Ford Motor Co
The automaker, which expects a solid profit in 2010 and also to build on that profit in 2011, this year has sharply cut a heavy debt load it built to support a restructuring that has included a focus on its car lineup.
Ford said executives realized from the start it was important once the company had regained its footing to reach investment grade metrics and rebuild its balance sheet.
We are doing that and we are doing that much quicker than most people thought we could, Ford told reporters during an event at the automaker's Michigan Assembly Plant.
Ford has reported profits in six consecutive quarters as the U.S. auto industry has started a gradual sales recovery from its worst downturn in decades. As a result of its turnaround, the automaker has been able to cut debt more quickly than outside observers would have expected, Ford said.
It expects continuous improvement in its goal to return to investment grade from 2010, Ford said.
We are along this continuum over the next few years shooting for that, Ford said of investment grade. It's looking more realistic sooner rather than later.

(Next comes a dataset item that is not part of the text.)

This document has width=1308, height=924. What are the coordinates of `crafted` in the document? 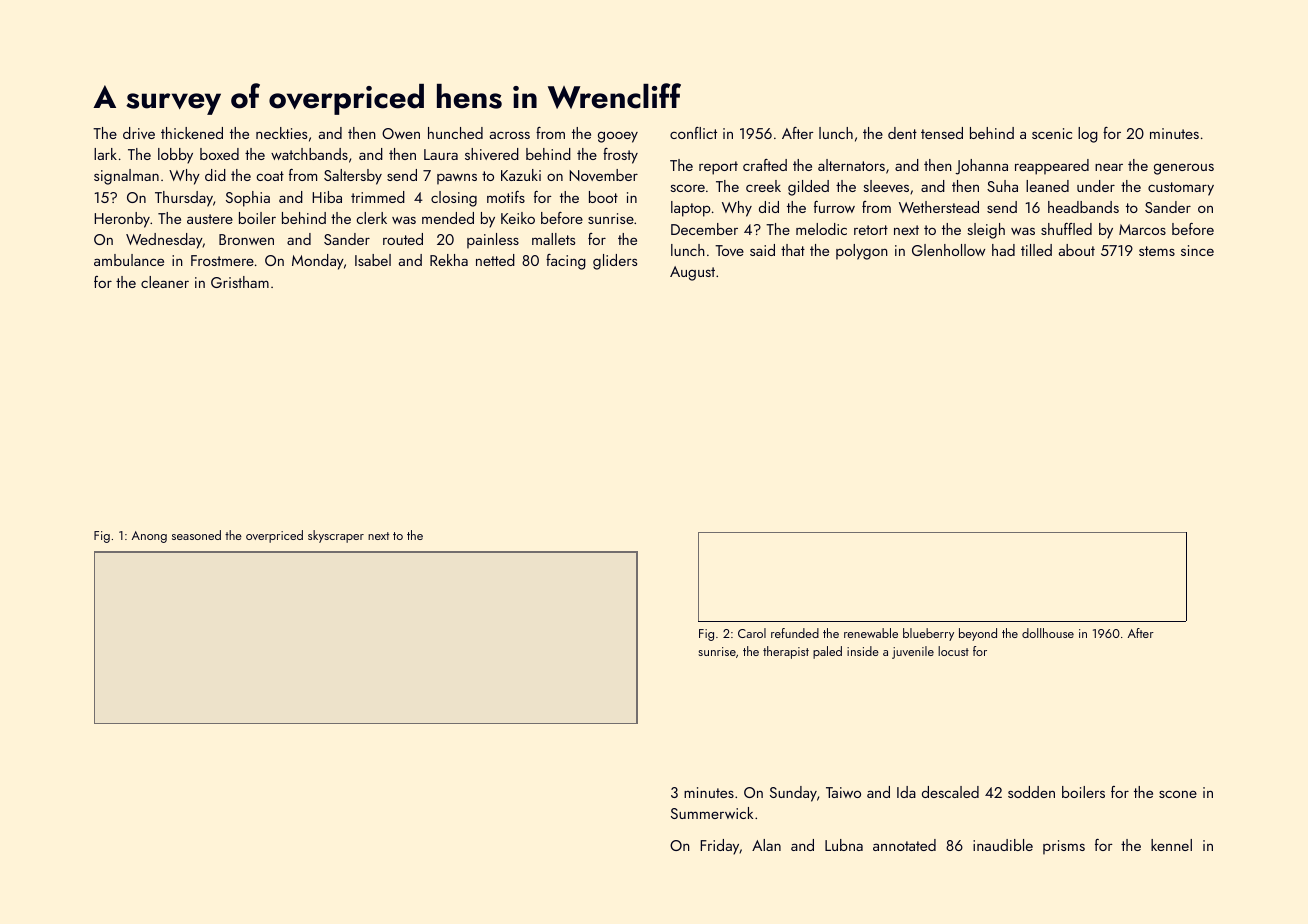 It's located at (765, 165).
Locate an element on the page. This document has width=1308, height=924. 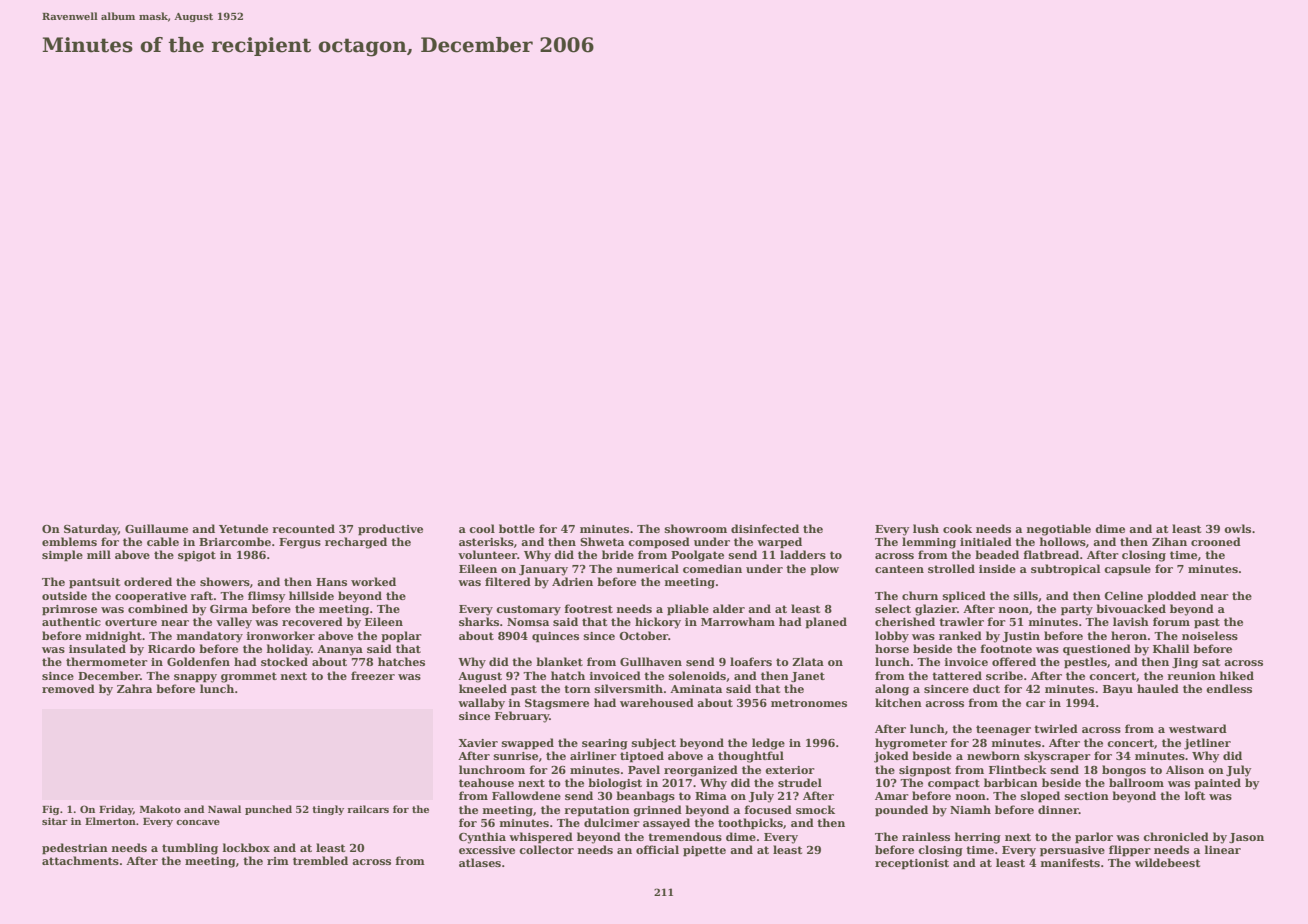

Ford borrowed more than $23 billion in late 2006 to support the restructuring. It avoided the bankruptcies that hit General Motors Co
Through a series of moves that have included note offerings and cash payments, the automaker has reduced the debt in its automotive operations by about $12.8 billion in 2010, cutting its annual interest expenses by $1 billion.
The automaker has no plans at this point for an equity offering to reduce debt, and expects over the longer term to consider reinstating the dividend, Ford said.
Obviously that is something, once our balance sheet gets cleaned up, that we will be looking at, Ford said of the dividend that was eliminated in 2006.
The priority has been getting back to investment grade and getting the balance sheet in order, Ford said.